We have three areas in Oklahoma: the Northern District, Eastern district, and Western district. This judge position covers all three of those, and they move to wherever there is the greatest need, and we are in great need. This is a position that we have needed for a while, and I am proud that John Heil has gone through this process. He was overwhelmingly confirmed in his nomination process through committee. I expect him to have wide bipartisan support when it passes this floor in a few moments and look forward to him transitioning from being a great attorney in our State to being a great judge to serve the people of Oklahoma and the United States on the Federal bench. So I am looking forward to that vote being completed. Memorial Day
Madam President, in the days ahead, we will celebrate Decoration Day. Decoration Day was first declared locally in 1866, after the Civil War. It was a day to remember those who gave their lives in battle for our country by decorating the graves and remembering their sacrifice.
Now we call it Memorial Day. We remember all of those who have given their lives for our Nation. It is, unfortunately, not those who just gave their lives long past. Unfortunately, it is still in the painful present.
Last weekend, I sat in the agonizing funeral of TSgt Marshal Roberts, who was killed by rocket fire just 2\1/2\ months ago. He was in the process of getting others to safety when a rocket took his life. He is the first Oklahoman air guardsman to ever lose his life in battle. This Memorial Day will be very different for his wife, his daughter, their family, and the State of Oklahoma, because it is not just a day about sleeping in and sales on dishwashers and cars. It will evoke the memory of TSgt Marshal Roberts and the hundreds of thousands of others like him. They gave their everything for the sake of our liberty. Those men and women are not forgotten. They are our heroes, and this Memorial Day we will remember Agriculture
Madam President, in this time, it is interesting to note that, with all that is going on, America is still eating, and America is still moving because there are essential workers who are still serving. They are healthcare workers. They are grocery store workers. They are truckers. They are folks at convenience stores, gas stations, sanitation workers, and in power generation. They are farmers and ranchers.
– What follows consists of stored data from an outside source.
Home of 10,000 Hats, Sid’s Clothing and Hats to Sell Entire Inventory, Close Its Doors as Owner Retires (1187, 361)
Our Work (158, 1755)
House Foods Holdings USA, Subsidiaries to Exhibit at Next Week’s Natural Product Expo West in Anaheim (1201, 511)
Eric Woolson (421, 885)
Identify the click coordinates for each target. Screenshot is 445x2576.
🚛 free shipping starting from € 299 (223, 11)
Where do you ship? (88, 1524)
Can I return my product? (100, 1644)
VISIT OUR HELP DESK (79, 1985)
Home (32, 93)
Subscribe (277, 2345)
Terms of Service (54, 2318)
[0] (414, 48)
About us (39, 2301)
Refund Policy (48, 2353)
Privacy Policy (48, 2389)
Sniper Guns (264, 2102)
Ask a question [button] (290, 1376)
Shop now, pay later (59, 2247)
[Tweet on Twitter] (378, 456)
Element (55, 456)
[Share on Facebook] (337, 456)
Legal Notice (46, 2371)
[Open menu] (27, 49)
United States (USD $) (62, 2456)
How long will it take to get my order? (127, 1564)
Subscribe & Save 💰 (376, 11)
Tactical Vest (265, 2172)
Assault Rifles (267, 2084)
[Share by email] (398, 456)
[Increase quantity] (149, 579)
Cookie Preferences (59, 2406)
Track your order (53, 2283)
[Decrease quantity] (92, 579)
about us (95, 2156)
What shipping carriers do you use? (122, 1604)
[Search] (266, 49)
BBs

They are the refineries. Yes, they are even in government-- public safety and law enforcement.
While the news every day covers folks who are at home waiting to return to work, at times we forget the people who are working twice as hard right now to be able to make sure that is even possible. And we are grateful for what they are doing. We are grateful for the sacrifices of their families and of the hours they are putting in.
But I want to highlight a couple of different groups that are unique in this mix--some of the folks who are really and truly behind the scenes and whom we really don't see a lot, but we see the end result of their products.
Let me start with farmers and ranchers. They are folks who are on the farm and the ranch, and they are taking care of our food because, as we know well, food does not grow in a grocery store. It actually has to happen somewhere by folks putting in the workout in the Sun and getting the chance to be able to bring that crop in.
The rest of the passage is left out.